Credit & Debit
Credit
Credit refers to the ability of a customer to obtain goods or services before payment is made. It is a form of borrowing, and the customer is expected to repay the amount borrowed at a later date, usually with interest. Credit can be obtained from a variety of sources, including banks, credit unions, and retailers.
There are many different types of credit, including:
- Revolving credit: This type of credit allows the customer to borrow up to a certain limit and repay the balance over time. Examples of revolving credit include credit cards and lines of credit.
- Installment loans: These loans are repaid in fixed monthly payments over a set period of time. Examples of installment loans include auto loans and mortgages.
- Personal loans: These loans are used for a variety of purposes, such as debt consolidation, home improvements, and medical expenses. Personal loans are typically repaid in monthly installments.
Debit
Debit refers to the act of withdrawing money from a bank account. It can be done in a variety of ways, including:
- Using a debit card: A debit card is a plastic card that allows the customer to make purchases by deducting the amount of the purchase from their bank account.
- Writing a cheque: A cheque is a written order to a bank to pay a certain amount of money to a specific person or company.
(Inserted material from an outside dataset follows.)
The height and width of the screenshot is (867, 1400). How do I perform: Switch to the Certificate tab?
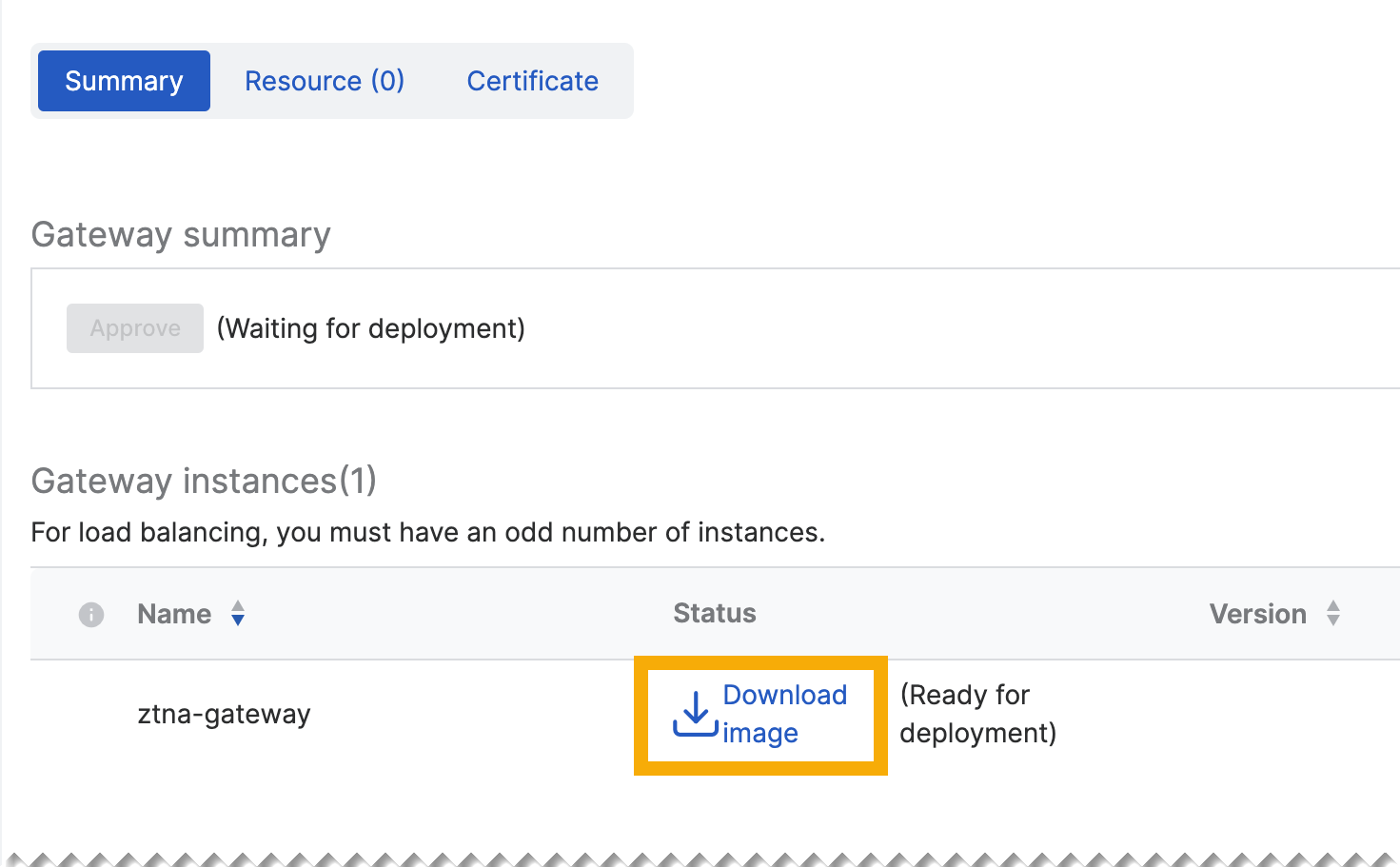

- Using an ATM: An ATM (automated teller machine) is a machine that allows customers to withdraw cash from their bank accounts.
Credit vs. Debit
The main difference between credit and debit is that credit involves borrowing money, while debit involves withdrawing money from a bank account. Credit can be used to make purchases even if the customer does not have the money available in their bank account, while debit can only be used to make purchases if the customer has the money available in their bank account.
Credit and debit also have different implications for the customer’s credit score. Using credit responsibly can help to improve a customer’s credit score, while using debit does not have any impact on the credit score.
Conclusion
Credit and debit are both important financial tools that can be used to manage money. It is important to understand the difference between credit and debit in order to use them effectively.